◆ 文本节选 ◆

近日，北京大学马丁团队报道了尖晶石中Ir单原子诱导5d自旋极化增强析氧。相关论文发表在2026年5月11日出版的《德国应用化学》杂志上。

精确调控单原子中心的配位环境，对于揭示局域对称性如何决定电子结构与催化行为至关重要。

研究组开发了一种锂辅助的空位工程策略，将Ir单原子选择性嵌入尖晶石ZnCo₂O₄的四面体位点和八面体位点，从而制备出配位环境精确可控、结构明确的单原子催化剂。理论计算与实验结果表明，八面体嵌入通过增强Ir 5d态与周围Co-O框架之间的杂化，诱导了Ir的5d电子重构和自旋极化。这种由配位控制的电子态重塑了氧中间体的结合能，从而提升了本征反应活性。

因此，位于八面体位的Ir在300 mV过电位下表现出卓越的析氧反应（OER）质量活性，达5520 A/gIr，是IrO₂的920倍，并在阴离子交换膜电解槽中稳定运行超过200小时。这些发现突显了晶体位点选择在调控5d单原子电子结构中的关键作用，并为配位控制下的OER反应活性提供了机理层面的认识。

◆ 任务说明 ◆
从这篇关于Ir单原子增强析氧的报道中原样摘录自“近日，北京大学马丁团队报道了”起至“能，从而提升了本征反应活性。”止的那段文字。 以下数据取自另一来源。

◆ 源数据 ◆
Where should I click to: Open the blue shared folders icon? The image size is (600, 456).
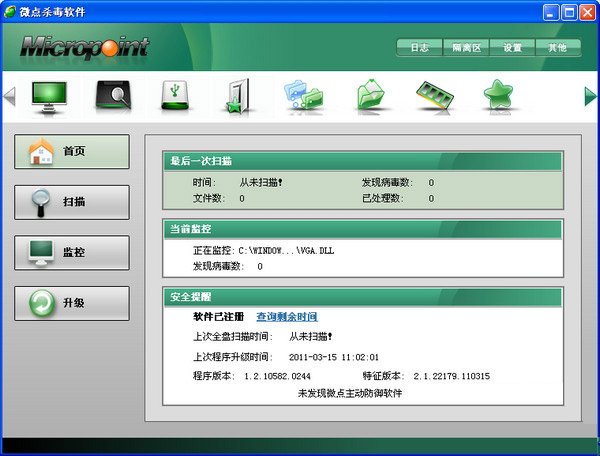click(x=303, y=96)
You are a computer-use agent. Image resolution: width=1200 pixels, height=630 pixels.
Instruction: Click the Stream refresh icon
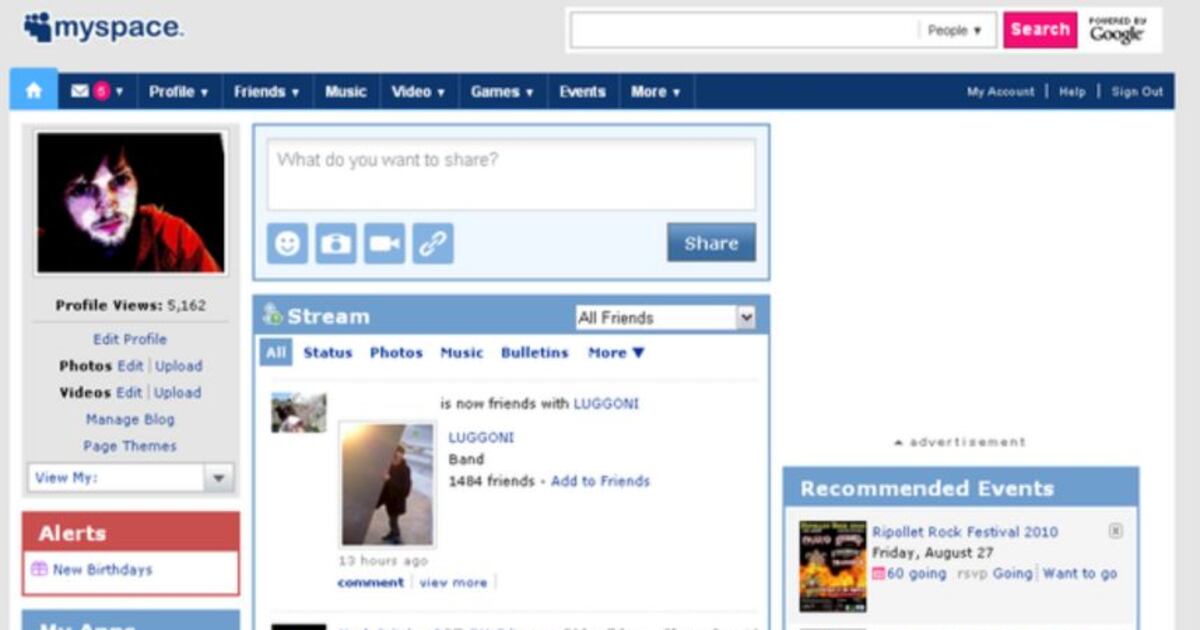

◆ 参考答案 ◆
近日，北京大学马丁团队报道了尖晶石中Ir单原子诱导5d自旋极化增强析氧。相关论文发表在2026年5月11日出版的《德国应用化学》杂志上。

精确调控单原子中心的配位环境，对于揭示局域对称性如何决定电子结构与催化行为至关重要。

研究组开发了一种锂辅助的空位工程策略，将Ir单原子选择性嵌入尖晶石ZnCo₂O₄的四面体位点和八面体位点，从而制备出配位环境精确可控、结构明确的单原子催化剂。理论计算与实验结果表明，八面体嵌入通过增强Ir 5d态与周围Co-O框架之间的杂化，诱导了Ir的5d电子重构和自旋极化。这种由配位控制的电子态重塑了氧中间体的结合能，从而提升了本征反应活性。